%load_ext autoreload
%autoreload 2
Mastering Archetypal Analysis Visualization#
Welcome to this comprehensive visualization tutorial for Archetypal Analysis! While archetypal analysis produces powerful mathematical results, the real insights come from effective visualization of the discovered patterns.

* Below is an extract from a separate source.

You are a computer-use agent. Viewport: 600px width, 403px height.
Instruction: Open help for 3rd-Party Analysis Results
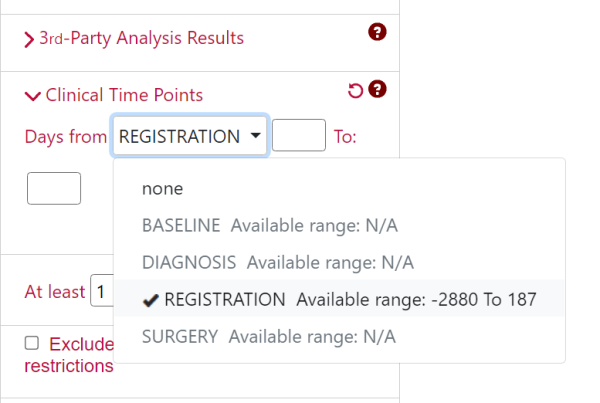(x=377, y=32)
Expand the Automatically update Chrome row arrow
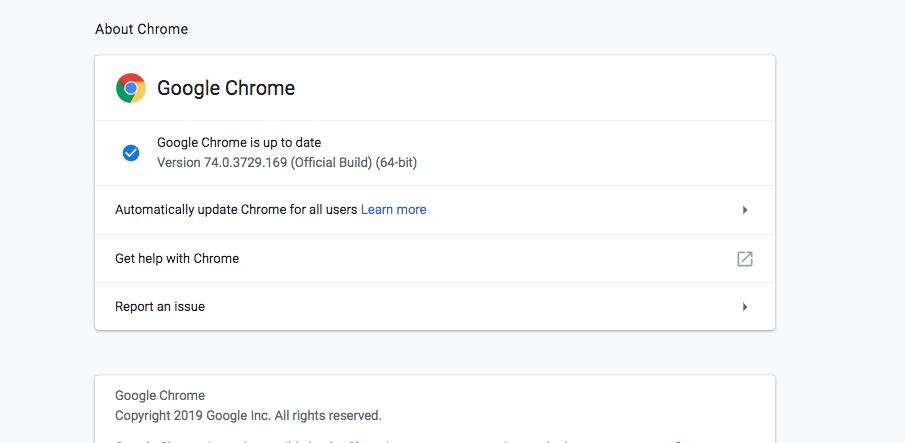The height and width of the screenshot is (443, 905). point(745,210)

Why Visualization Matters in Archetypal Analysis#
Archetypal analysis generates three key types of coefficients that can be challenging to interpret numerically:
Mixture coefficients: How each data point mixes the archetypes
Archetypal Mixture coefficients: How archetypes are built from original data
Archetypes themselves: The extreme “pure types” discovered
This tutorial focuses on two powerful visualization tools:
Simplex plots: Geometric representation of data points in archetypal space
Stacked bar charts: Composition view showing archetypal mixtures
Let’s dive into creating compelling visualizations that reveal the hidden archetypal structure in your data!
import numpy as np
import matplotlib.pyplot as plt
from sklearn.datasets import load_iris
from archetypes import AA
from archetypes.visualization import simplex, stacked_bar, set_cmap, get_cmap
from archetypes.datasets import sort_by_archetype_similarity
# Set up our data and model
iris = load_iris()
X = iris.data
feature_names = iris.feature_names
target_names = iris.target_names
print(f"Dataset: {X.shape[0]} flowers × {X.shape[1]} features")

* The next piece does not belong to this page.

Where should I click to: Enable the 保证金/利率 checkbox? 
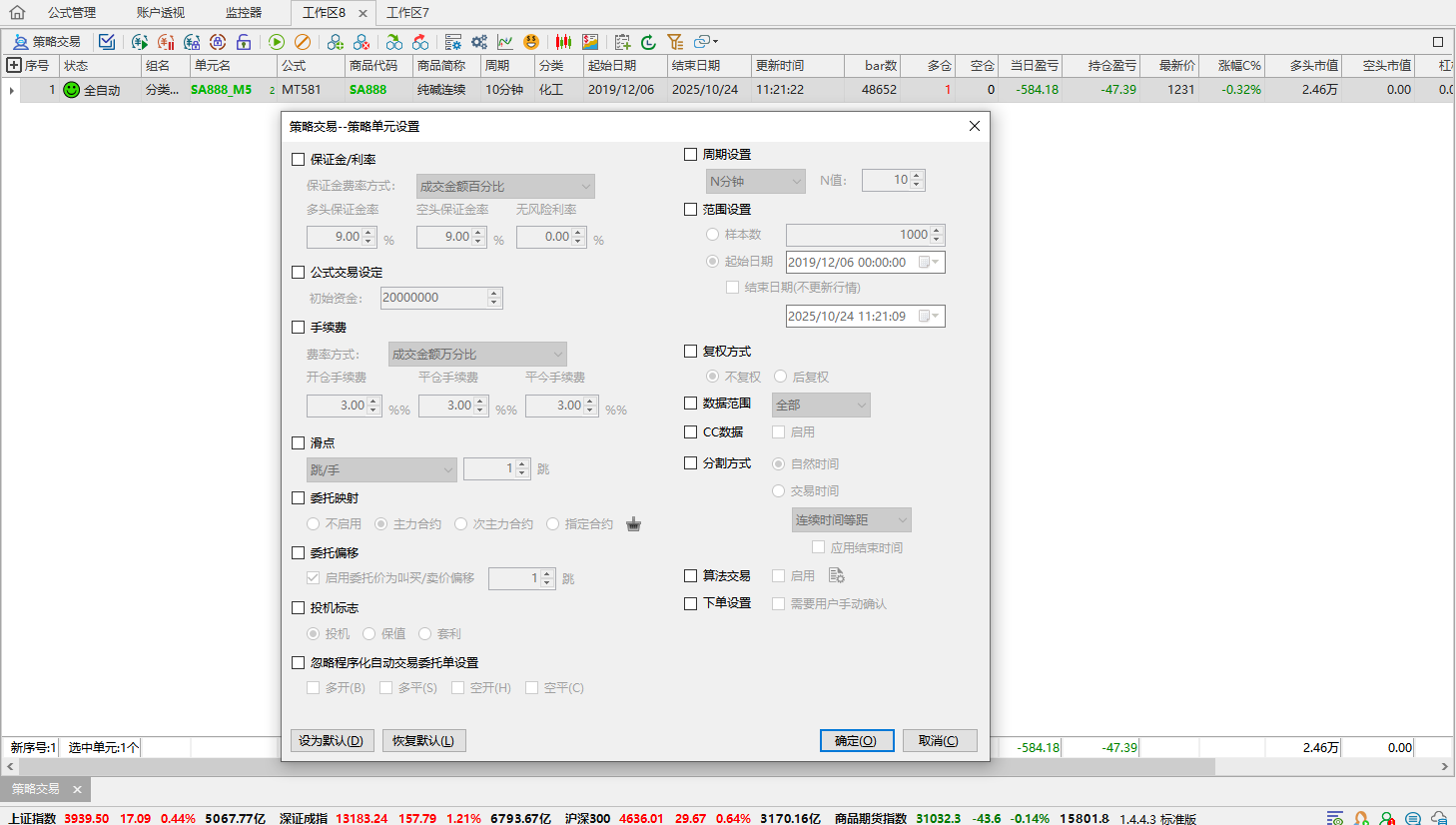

print(f"Species: {target_names}")
Dataset: 150 flowers × 4 features
Species: ['setosa' 'versicolor' 'virginica']
Setting Up Our Archetypal Analysis Model#
Before we dive into visualizations, let’s train a model on the Iris dataset and extract the key coefficients we’ll be visualizing.
# Train archetypal analysis model
model = AA(n_archetypes=3, random_state=42, max_iter=1000)
model.fit(X)
# Extract key results
archetypes = model.archetypes_
coefficients = model.coefficients_ # Mixture coefficients
arch_coefficients = model.arch_coefficients_ # Archetypal Mixture coefficients
print(f"✅ Model trained successfully!")
print(f"📊 Final reconstruction error: {model.rss_:.4f}")
print(f"🔄 Iterations: {model.n_iter_}")
print(f"\n🎯 Results summary:")
print(f" Archetypes shape: {archetypes.shape}")
print(f" Coefficients shape: {coefficients.shape}")
print(f" Archetypal mixture coefficients shape: {arch_coefficients.shape}")
✅ Model trained successfully!
📊 Final reconstruction error: 25.2730
🔄 Iterations: 48
🎯 Results summary:
Archetypes shape: (3, 4)
Coefficients shape: (150, 3)
Archetypal mixture coefficients shape: (3, 150)
🎨 Customizing Color Schemes#
Before creating visualizations, let’s explore how to customize color schemes. The archetypes.visualization module provides utilities for consistent, beautiful color schemes across all plots.
Available Color Controls:#
set_cmap(): Set global colormap for all visualizationsget_cmap(): Get current colormapIntegration with
pypalettes: Access professional color schemes
Let’s try a few different color schemes:
from pypalettes import load_cmap # load more colormaps
# Demonstrate different color schemes
color_schemes = ["heat_vice", "Shuksan", "Charmonix"] # pypalettes schemes
fig, axes = plt.subplots(1, 3, figsize=(15, 4))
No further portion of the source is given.